== Task directions ==
Produce an exact copy of the line containing "Image resolution: width=486" and of every line after it in the material below, ending with the final line.

== Input ==
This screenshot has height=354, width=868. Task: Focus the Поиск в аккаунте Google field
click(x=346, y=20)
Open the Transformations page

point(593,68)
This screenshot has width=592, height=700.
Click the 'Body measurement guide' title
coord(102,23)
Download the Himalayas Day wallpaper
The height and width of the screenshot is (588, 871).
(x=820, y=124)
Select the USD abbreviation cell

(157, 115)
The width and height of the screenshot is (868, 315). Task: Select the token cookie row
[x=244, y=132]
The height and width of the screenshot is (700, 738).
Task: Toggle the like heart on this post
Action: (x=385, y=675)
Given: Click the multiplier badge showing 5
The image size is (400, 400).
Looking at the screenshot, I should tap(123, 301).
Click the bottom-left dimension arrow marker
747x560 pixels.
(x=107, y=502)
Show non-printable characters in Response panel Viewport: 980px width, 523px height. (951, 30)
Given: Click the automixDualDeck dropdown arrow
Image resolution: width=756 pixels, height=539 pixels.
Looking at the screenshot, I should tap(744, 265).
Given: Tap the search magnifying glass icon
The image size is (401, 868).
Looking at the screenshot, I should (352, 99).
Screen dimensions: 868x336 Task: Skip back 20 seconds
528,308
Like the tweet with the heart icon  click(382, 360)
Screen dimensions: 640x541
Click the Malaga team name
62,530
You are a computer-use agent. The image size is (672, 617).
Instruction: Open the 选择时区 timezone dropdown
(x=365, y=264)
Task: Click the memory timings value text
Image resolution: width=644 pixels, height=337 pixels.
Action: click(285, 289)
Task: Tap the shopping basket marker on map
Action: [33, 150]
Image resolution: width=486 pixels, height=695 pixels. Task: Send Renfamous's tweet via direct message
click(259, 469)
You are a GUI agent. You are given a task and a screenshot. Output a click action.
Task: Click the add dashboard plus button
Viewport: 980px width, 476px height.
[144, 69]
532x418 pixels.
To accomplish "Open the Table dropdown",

== Task answer ==
Image resolution: width=486 pixels, height=695 pixels. Task: Send Renfamous's tweet via direct message
click(259, 469)
You are a GUI agent. You are given a task and a screenshot. Output a click action.
Task: Click the add dashboard plus button
Viewport: 980px width, 476px height.
[144, 69]
532x418 pixels.
To accomplish "Open the Table dropdown",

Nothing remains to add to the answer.